Senate Inquiry Recommends Ending Medicare Surrogacy Exclusions For IVF Treatments

Senate Inquiry Recommends Ending Medicare Surrogacy Exclusions For IVF Treatments
Image: Image: Rainbow Families/ Facebook.

A Senate inquiry recommendation to allow Medicare Rebates for IVF expenses for Surrogacy procedures is good news for prospective parents, including Australian same-sex couples. 

Gay couples and LGBTQI advocates have welcomed the recommendations for equal access to reproductive health care. 

“This is an important first step towards us fulfilling our dream of having a family. However, more change is required to ensure the application of Government rebates are distributed equally and fairly,” said Alex, who along with his partner Tom, has been lobbying for IVF-related expenses to be Medicare rebated. 

The Brisbane-based couple, who have been trying to have a child via surrogacy, told ABC last month that the egg retrieval process costs between $12,000-$16,000. Medicare rebates would mean that half the expenses would be reimbursed. 

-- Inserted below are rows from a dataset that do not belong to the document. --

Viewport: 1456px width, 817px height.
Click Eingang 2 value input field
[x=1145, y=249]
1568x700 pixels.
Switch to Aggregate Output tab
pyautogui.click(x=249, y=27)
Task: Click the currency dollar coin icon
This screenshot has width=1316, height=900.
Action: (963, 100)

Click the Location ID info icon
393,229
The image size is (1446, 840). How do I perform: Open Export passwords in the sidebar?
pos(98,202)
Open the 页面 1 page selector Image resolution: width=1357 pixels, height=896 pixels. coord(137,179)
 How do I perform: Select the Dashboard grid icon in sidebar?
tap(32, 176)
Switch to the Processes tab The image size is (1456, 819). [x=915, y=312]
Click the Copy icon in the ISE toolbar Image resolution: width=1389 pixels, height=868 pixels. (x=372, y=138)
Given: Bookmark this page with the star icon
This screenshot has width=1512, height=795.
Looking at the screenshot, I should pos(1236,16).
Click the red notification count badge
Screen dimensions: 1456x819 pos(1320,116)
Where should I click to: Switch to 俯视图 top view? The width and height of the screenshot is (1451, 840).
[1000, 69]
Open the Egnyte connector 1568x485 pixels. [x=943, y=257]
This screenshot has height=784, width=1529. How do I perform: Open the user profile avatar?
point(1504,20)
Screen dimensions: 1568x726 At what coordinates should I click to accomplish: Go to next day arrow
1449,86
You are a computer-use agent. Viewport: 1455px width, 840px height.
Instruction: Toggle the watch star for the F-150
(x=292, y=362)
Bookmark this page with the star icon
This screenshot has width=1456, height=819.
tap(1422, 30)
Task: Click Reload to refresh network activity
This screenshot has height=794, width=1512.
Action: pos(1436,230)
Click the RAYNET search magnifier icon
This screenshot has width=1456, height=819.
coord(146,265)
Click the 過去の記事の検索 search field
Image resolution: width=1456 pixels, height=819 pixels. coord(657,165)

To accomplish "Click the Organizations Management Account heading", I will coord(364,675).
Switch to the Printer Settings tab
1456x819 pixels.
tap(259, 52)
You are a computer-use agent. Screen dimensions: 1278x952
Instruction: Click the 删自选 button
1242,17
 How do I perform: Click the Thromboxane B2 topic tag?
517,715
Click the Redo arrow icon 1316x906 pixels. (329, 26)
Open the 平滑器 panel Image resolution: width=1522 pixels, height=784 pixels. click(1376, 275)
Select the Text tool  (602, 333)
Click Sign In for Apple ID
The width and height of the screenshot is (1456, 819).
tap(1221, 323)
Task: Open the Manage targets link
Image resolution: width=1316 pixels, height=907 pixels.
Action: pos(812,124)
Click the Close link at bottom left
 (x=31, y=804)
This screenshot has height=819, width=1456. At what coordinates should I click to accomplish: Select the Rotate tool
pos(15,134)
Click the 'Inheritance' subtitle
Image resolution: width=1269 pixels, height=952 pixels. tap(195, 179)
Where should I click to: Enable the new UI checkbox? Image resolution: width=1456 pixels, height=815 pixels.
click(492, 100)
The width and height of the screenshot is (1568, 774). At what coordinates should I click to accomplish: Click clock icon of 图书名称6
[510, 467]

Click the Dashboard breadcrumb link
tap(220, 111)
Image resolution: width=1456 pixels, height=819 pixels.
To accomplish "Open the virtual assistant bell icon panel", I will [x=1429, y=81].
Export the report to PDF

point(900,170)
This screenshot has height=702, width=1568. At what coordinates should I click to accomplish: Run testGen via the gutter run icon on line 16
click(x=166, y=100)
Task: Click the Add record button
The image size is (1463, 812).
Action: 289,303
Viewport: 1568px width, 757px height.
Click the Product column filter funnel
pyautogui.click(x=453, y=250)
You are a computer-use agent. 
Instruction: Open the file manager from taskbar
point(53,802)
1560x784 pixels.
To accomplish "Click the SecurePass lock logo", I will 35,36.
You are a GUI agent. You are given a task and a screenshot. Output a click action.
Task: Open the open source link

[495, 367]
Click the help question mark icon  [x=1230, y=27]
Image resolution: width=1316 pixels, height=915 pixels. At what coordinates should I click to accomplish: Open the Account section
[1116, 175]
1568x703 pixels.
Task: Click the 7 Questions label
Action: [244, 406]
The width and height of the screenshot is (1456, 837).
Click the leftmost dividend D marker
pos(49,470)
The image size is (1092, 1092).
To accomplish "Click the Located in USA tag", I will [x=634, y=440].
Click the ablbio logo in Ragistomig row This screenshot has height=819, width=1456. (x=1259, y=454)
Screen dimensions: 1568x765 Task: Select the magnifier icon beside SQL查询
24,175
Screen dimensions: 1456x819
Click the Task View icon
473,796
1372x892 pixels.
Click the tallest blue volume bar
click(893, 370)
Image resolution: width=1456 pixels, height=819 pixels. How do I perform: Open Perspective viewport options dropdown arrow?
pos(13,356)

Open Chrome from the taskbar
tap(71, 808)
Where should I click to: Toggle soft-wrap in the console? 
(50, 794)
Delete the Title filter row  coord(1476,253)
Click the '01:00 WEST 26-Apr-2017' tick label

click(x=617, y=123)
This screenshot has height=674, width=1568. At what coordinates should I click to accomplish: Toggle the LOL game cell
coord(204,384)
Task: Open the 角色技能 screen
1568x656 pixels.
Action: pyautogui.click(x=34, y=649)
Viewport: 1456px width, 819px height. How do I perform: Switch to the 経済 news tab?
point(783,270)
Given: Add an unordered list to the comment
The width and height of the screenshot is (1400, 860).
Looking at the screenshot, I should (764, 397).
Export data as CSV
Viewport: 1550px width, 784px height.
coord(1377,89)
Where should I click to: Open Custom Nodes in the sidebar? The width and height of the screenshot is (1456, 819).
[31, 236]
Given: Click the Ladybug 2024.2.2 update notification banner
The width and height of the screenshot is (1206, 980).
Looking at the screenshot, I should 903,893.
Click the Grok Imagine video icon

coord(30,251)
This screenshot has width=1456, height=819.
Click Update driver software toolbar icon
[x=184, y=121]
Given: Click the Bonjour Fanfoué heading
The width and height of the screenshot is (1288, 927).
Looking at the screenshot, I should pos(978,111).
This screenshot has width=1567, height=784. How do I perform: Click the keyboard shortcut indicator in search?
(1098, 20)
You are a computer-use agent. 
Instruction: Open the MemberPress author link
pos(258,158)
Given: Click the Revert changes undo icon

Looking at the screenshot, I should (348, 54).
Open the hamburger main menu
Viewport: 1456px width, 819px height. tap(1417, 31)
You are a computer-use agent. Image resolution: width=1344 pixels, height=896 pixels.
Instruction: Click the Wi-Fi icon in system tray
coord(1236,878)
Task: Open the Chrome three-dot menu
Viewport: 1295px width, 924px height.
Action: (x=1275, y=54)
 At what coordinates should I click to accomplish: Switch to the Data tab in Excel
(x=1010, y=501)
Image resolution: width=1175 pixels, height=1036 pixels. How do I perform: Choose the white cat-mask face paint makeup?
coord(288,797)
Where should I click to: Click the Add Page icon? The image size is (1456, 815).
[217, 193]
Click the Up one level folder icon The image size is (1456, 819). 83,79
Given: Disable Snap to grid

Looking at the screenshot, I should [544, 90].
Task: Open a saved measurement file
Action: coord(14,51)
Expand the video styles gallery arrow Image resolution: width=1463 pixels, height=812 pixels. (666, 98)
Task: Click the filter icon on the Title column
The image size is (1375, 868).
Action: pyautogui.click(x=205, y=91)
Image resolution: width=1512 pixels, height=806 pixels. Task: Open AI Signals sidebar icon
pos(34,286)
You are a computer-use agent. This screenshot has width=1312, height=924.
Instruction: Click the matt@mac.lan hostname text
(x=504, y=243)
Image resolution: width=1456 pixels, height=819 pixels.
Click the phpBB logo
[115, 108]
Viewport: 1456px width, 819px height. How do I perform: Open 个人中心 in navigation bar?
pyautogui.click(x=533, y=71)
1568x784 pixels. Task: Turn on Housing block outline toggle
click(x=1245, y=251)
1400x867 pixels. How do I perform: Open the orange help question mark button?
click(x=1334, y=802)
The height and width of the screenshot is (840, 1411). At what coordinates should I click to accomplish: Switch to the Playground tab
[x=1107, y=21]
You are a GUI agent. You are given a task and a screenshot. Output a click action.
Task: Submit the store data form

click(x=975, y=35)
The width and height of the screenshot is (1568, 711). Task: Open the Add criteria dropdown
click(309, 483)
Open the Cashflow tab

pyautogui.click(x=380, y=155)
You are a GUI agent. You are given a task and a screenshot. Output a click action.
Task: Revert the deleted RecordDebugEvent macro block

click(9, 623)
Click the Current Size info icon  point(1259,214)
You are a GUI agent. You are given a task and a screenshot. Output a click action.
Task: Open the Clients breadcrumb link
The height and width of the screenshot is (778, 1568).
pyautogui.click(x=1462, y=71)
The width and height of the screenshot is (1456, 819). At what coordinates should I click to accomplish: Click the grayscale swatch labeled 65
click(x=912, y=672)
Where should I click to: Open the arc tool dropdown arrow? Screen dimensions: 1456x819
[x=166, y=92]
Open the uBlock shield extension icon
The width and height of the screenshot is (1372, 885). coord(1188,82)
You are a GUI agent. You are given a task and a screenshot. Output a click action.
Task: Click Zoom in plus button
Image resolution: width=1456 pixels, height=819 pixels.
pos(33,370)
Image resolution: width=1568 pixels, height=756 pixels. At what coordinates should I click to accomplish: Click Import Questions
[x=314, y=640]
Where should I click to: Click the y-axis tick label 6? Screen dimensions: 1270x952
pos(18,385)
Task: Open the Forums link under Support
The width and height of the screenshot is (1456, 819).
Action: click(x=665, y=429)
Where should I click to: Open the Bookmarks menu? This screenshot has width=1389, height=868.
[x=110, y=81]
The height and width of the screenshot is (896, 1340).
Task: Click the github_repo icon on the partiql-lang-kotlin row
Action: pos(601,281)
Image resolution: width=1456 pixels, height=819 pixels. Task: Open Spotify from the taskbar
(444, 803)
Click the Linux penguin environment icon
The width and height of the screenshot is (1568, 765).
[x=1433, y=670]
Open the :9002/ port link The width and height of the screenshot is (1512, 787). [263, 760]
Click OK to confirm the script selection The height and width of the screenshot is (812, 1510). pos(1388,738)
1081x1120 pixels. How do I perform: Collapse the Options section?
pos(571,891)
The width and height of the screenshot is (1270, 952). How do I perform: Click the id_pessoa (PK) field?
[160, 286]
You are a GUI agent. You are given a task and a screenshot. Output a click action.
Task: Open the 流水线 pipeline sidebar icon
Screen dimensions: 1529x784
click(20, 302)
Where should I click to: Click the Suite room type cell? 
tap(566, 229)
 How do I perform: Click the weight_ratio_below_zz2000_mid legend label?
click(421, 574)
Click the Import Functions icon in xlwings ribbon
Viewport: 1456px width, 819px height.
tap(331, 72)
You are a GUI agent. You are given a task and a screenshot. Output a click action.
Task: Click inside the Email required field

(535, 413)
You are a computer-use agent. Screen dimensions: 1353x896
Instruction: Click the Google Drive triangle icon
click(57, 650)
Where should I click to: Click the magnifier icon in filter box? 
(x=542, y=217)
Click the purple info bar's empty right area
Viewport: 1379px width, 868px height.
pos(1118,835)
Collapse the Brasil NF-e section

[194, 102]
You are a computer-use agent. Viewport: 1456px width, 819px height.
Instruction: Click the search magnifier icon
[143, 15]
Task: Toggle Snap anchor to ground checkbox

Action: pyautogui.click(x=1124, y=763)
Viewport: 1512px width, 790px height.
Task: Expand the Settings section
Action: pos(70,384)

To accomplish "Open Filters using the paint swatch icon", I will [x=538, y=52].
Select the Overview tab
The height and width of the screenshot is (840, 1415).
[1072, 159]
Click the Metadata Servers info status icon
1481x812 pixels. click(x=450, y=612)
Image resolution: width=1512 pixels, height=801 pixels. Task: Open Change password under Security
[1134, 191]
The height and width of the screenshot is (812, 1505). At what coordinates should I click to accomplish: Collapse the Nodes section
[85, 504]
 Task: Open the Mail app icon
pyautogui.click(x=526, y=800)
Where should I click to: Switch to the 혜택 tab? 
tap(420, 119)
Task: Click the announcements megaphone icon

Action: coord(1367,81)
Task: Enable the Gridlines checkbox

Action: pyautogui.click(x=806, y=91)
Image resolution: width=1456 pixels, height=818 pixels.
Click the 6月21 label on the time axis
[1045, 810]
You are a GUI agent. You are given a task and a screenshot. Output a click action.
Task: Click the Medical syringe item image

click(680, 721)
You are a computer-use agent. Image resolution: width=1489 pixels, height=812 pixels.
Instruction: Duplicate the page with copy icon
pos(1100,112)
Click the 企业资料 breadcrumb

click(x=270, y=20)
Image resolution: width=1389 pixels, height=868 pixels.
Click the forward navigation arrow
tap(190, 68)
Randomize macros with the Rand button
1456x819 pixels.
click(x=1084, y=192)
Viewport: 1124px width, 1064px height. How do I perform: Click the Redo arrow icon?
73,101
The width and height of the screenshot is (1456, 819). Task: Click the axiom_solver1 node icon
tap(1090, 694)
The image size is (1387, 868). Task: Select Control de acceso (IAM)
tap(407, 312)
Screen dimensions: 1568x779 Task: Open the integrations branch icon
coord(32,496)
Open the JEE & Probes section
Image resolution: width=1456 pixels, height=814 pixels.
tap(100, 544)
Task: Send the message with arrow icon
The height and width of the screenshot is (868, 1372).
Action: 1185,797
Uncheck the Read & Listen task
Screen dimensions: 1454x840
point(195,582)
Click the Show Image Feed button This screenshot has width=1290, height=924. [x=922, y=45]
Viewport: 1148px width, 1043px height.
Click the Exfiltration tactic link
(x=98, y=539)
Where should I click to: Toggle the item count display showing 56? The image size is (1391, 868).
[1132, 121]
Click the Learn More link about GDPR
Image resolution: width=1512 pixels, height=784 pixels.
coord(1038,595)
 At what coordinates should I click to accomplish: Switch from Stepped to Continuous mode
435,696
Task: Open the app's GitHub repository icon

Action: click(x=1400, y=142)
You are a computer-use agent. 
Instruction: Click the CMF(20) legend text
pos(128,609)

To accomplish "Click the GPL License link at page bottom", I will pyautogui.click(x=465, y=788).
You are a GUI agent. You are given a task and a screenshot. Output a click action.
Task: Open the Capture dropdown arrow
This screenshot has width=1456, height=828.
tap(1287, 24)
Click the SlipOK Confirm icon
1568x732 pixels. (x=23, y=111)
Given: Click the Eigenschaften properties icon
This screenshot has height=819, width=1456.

“We will now begin the process of lobbying politicians to see the Senate’s recommendation become a reality,” Alex said in a statement. 

Barriers Faced By LGBTQI Couples

The Senate Inquiry into Universal Access to Reproductive Healthcare acknowledged the barriers faced by those wanting to avail of surrogacy, including LGBTQI couples. The committee said that “current practices and standards in the healthcare industry can be unaffirming and exclusionary for LGBTIQA+ people.”

Both Labor and Greens have supported removing the surrogacy exclusions. 

In a statement, Monash IVF welcomed the inquiry as a “step in the right direction” for “equitable and affordable fertility treatments”. 

According to Monash IVF, in recent years, there has been an increase in LGBTQI persons, and single mums coming to its clinics. “Yet our health system does not treat these patients equally. We must do more to support those who require fertility treatment to start their families, regardless of their circumstances.”

LGBTQI Couples Face Discrimination

“Members of the LGBTIQA+ community, single people and those who require a surrogate to start their families currently face discrimination and an unfair financial burden when using assisted reproductive treatments to start their families, making their journey to becoming parents harder than it needs to be,” Monash IVF said. 

“The Medicare rebate should be extended to cover IVF conducted for the purposes of surrogacy; the fact that it does not currently do so is discriminatory and unfair to people who are already facing significant challenges in their journey to have a child,”  Senior Lecturer, Dr Ronli Sifris, Deputy Director, Castan Centre for Human Rights Law in the Faculty of Law at Monash University, said in a statement.